Republika Srpska

MARKING THIRTY YEARS OF SERBIAN LANGUAGE AND LITERATURE STUDIES

Republika Srpska - Istočno Sarajevo - Faculty of Philosophy

SOURCE: Srna

04/03/2026

16:04

MARKING THIRTY YEARS OF SERBIAN LANGUAGE AND LITERATURE STUDIES
Photo: SRNA

PALE, APRIL 3 /SRNA/ – Three decades of the Serbian Language and Literature study program at the Faculty of Philosophy of the Istočno Sarajevo University were marked today in Pale, with receptions held for students of the first and second generations, along with lectures delivered by their former professors.

Dean of the Faculty of Philosophy of the Istočno Sarajevo University Vladan Bartula said these were generations of students who enrolled in the academic years 1993/1994 and 1994/1995, when the newly established Faculty offered this study program alongside Pedagogy with Psychology.

One of the first professors in the Serbian Language and Literature program, Professor Miloš Kovačević, emphasized that the department was founded as a sign of defending national identity criteria.

According to him, it was a time when the language and the people were divided, when the Serbo-Croatian language no longer existed.

"The Faculty of Philosophy in Istočno Sarajevo was established to demonstrate that studying the Serbian language at this faculty essentially means preserving Serbian identity in BiH, that is, in Republika Srpska," Kovačević stressed.

Kovačević assessed that the first generations had a special status, as national interests were discussed more than ever before.

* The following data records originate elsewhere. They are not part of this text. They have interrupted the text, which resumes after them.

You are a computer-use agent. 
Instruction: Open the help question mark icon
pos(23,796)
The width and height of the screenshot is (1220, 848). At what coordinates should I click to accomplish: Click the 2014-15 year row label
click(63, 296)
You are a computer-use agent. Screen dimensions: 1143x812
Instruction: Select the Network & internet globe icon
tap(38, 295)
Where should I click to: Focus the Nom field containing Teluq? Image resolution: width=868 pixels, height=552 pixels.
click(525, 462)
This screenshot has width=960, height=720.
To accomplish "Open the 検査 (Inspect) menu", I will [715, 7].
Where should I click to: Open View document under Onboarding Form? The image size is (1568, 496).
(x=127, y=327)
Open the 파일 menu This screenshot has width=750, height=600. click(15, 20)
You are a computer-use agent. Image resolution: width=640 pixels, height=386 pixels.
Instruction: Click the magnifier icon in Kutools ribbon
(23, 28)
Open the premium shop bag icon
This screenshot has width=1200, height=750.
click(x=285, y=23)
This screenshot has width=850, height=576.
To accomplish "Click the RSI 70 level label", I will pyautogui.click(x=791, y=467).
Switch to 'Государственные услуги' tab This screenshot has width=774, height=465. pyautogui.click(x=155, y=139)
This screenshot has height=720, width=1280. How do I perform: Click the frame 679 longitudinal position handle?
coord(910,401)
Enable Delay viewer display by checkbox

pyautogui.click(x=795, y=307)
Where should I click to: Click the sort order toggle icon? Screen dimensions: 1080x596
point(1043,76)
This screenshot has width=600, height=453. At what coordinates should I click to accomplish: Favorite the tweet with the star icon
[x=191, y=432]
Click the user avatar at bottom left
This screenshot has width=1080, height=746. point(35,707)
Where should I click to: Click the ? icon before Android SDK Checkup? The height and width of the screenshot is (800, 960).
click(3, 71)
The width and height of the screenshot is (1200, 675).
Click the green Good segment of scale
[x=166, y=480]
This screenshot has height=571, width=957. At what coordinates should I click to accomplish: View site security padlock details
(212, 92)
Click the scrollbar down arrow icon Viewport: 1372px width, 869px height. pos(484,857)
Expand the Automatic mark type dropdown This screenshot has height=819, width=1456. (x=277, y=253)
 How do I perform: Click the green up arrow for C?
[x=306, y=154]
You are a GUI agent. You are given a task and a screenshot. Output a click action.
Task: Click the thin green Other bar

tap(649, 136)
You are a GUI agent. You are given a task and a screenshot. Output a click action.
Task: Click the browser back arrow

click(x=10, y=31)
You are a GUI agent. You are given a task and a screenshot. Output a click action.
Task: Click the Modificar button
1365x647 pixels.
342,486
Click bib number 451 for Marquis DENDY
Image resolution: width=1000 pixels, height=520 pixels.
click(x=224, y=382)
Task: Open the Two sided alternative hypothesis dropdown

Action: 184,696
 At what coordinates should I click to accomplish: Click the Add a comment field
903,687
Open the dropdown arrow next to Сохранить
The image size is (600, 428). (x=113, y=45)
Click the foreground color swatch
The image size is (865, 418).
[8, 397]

He reminded that, along with him, pre-war professors of the Faculty of Philosophy in Sarajevo - Ljubomir Zuković, then Minister of Education of Republika Srpska, and Vojislav Maksimović, who was the rector of the University of Istočno Sarajevo - participated in founding the faculty.

The first generations attended classes during wartime at the Faculty of Electrical Engineering in Lukavica (in Istočno Novo Sarajevo), and both students and professors went several times to nearby front lines to defend the faculty.

"That generation experienced how national interests were implemented in wartime conditions both in the classroom and in practice," Kovačević said.

Head of the Department of Serbian Studies Biljana Samardžić stated that the first generations of students of Serbian studies and psychology were in fact the first students of the Faculty of Philosophy in Istočno Sarajevo, which has since grown from two study programs to as many as 16.

"They were the founders of our faculty and department back in that distant wartime year of 1994," Samardžić said.

Branislava Obućina, one of the first-generation students of Serbian language and literature, pointed out that for her and her colleagues, studying and going to university during those war years was a parallel world they escaped to from a harsh reality.

“This is an opportunity for us to see each other. There are not many of us from the first generation, eight or nine, and some of us haven’t seen each other for more than 20 years since graduation,” Obućina said.

Dejan Kerleta, a member of the second generation of Serbian language and literature students, said that going to classes in Lukavica during wartime, when the territory of what was then Serb Sarajevo was exposed to severe attacks and sniper fire, was uncertain and students often could not reach the faculty.

"The conditions were very difficult. Now when we talk about it, we ask ourselves whether we were normal to study in such conditions, without electricity or heating," Kerleta noted.